═════ The data ═════

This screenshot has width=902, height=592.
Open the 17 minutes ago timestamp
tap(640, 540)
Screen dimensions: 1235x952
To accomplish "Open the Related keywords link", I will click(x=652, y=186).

═════

▸ Exercise details
Every entry should be printed again exactly as it stands.

▸ Answer below
This screenshot has width=902, height=592.
Open the 17 minutes ago timestamp
tap(640, 540)
Screen dimensions: 1235x952
To accomplish "Open the Related keywords link", I will click(x=652, y=186).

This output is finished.